The Istanbul Music Festival is an international event, but it also showcases Turkish talents along with its visiting performers. This concert did exactly that, presenting a quartet of cellists from the Berlin Philharmonic, Cello4Berlin, alongside four cellists from Turkey, the ensemble Çelistanbul, plus guest soloist Dorukhan Doruk. The programme, mainly of popular classics arranged for cellos, proved ideal, as did the various groupings of players from the two ensembles, to provide an entertaining and satisfying varied programme.

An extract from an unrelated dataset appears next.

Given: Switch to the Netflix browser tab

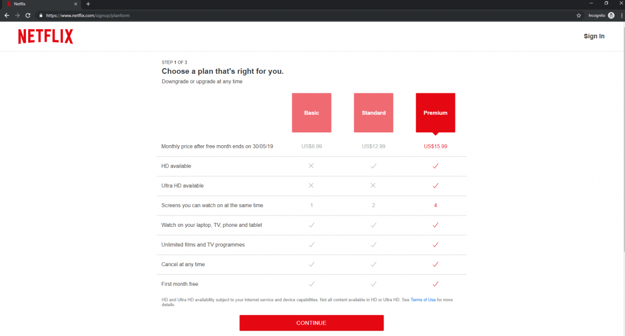Looking at the screenshot, I should pos(39,4).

Cello4Berlin and Çellistanbul © Ersin Durmus
Cello4Berlin and Çellistanbul
© Ersin Durmus

Identifying musical differences between the two ensembles proved difficult. Standards were uniformly high, but the Berlin players seemed to have a little more edge and focus to their tone. The warm acoustic of the Hagia Eirene brought an ethereal glow to the combined cello sound, blurring some of the detail in the instruments’ lower registers, but allowing melodies on the upper strings to sing out gracefully.

The concert began with an eight-cello arrangement of Bach’s Jesu meine Freude, the Berlin cellists to the left, the Turkish players to the right. In a show of progressive unity, this arrangement was adapted throughout the evening, and by the end the octet was seated in alternating positions. Much of the music on the programme had been arranged by David Riniker, one of the Berlin players, for cello quartet, and so the eight-player group often doubled parts, but, again, never to the detriment of the ensemble or balance. Clearly, all of these players have much orchestral experience, and the discipline they brought to this extended chamber ensemble proved invaluable.

For much of the programme, the group was reduced, either to the one quartet or the other, or a varied combination of the two. The plaintive melody of Fauré’s Pavane sounded particularly elegant in these surroundings. Following with Fauré’s Sicilienne did the composer few favours, emphasising as it did the similarities between his two most famous melodies. All beautifully performed though, and in arrangements that made full use of elegant pizzicato techniques in the discreetly harmonised accompaniments. The Carmen Fantasy arranged by Werner Thomas-Mifune simply segues together the main melodies of the opera, but all sound convincing when performed by cello ensemble. The repeated notes of the Habanera at the opening reverberated around the church, while the melodies that followed all benefited from graceful ornamentation.

Burcu Hanci, Cello4Berlin and Çellistanbul © Ersin Durmus
Burcu Hanci, Cello4Berlin and Çellistanbul
© Ersin Durmus

Çelistanbul opened the second half with Uzun Ince Bir Yoldayim, a folk-inspired melody by Âşık Veysel. This was the only Turkish work on the programme, sadly, but offered welcome local colour. The highlight of the second half was Bruch’s Kol Nidrei, the soloist Knut Weber accompanied by the Turkish ensemble. Weber gave a committed performance – expressive, plaintive, and beautifully graded in dynamic and tone. The Berlin players filled out the second half with a series of Lieder arrangements, presumably their stock in trade, but all convincing and never sounding routine. Dvořák’s Lasst mich allein earned its place though its famous quotation in his Cello Concerto, but this more direct rendering was equally effective, two cellos performing the melody in close harmony, the other two accompanying. Delibes’ Flower Duet from Lakmé was impressive too, the lightness of the harmonies never compromised by the arrangement to lower instruments.

Each half ended with a Bachianas Brasileiras from Villa-Lobos, the first half with no. 1, the second with no. 5. The sheer variety of textures that Villa-Lobos draws for the large cello ensemble is astonishing, and was well represented here. The unison bottom Cs at the end of no. 1 had a particularly weighty resonance in this acoustic. For no. 5, the cellists were joined by young Turkish soprano Barcu Hanci. Her tone is light, but with plenty of character, and she blended well with the cellos beneath, the balance ideal, even in the bocca chiusa coda. She also joined the cellists for an elegant arrangement of Handel’s Lascia chi’o pianga as an encore, before the players rounded the evening off with Stefan Wirth's Tango-Fugue on a Theme by Astor Piazzolla. A rousing end to spectacular evening.